Rogier Van Der Weyden by Geoff Harrison

Like many artists early in their careers, I was somewhat intimidated by the masters of the past, and in my case they were the Heidelberg School artists of the late 19th century.  But never mind them, what about Rogier Van Der Weyden (about 1399-1464).

Rogier Van Der Weyden                                                                 &nb…

Rogier Van Der Weyden                                                                       Descent From The Cross

His "Descent From The Cross" (c.1435) measuring approximately 2.6 metres wide is considered one of the masterpieces of the Renaissance.  It is a triumph of draftsmanship, composition and emotion.  The clear, cool colours of the new oil paintings which were just appearing on the scene at this time are another highlight.  I'm not of a religious inclination at all, but I do acknowledge the contribution religion has made to art and architecture.
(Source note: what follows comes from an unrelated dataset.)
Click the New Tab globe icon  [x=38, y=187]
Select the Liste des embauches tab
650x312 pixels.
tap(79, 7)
If you care to look, you will find on Youtube a 5 minute segment from the series "The Renaissance Unchained" hosted by Waldemar Januszczak featuring this painting.  It is a very moving account of a work of genius which was a commission from the Cross Bowman's Guild - hence the shape formed by Christ's body.

The Renaissance - A Fresh Perspective by Geoff Harrison

My favourite art historian/critic Waldemar Januszczak is at it again.  Following on from his excellent series on the Rococo and Baroque, he now turns his attention to the Renaissance in his latest series The Renaissance Unchained.  Given the mountains of material that has trawled through this period of history, you have to wonder what fresh perspective could Januszczak offer.  
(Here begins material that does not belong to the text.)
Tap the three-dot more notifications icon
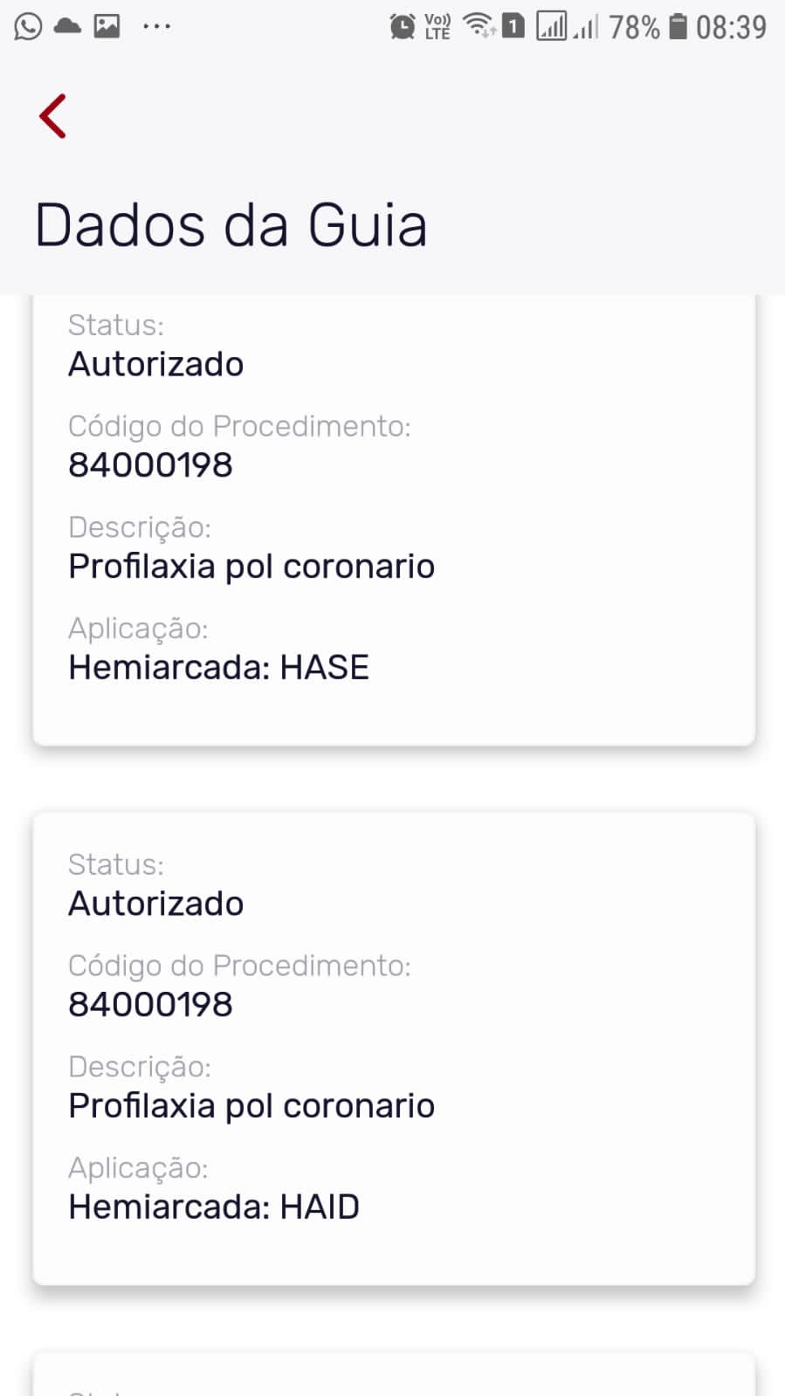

He challenges the accepted line put forward by the world's first art historian Giorgio Vasari that the Renaissance began in Italy and that Michelangelo was at its centre.  Januszczak argues that being the first to put pen to paper on these matters meant Vasari's views "could harden quickly into art historical certainties that were passed from generation to generation.  And these weighty certainties were not easy to challenge."   So Januszczak makes a case for the Renaissance having its origins in Flanders and Germany.

Given that the series Rococo was not screened on either the ABC or SBS, I assume the same will apply this time around too.  I am only discovering these series by checking out the BBC4 website - rather sad really.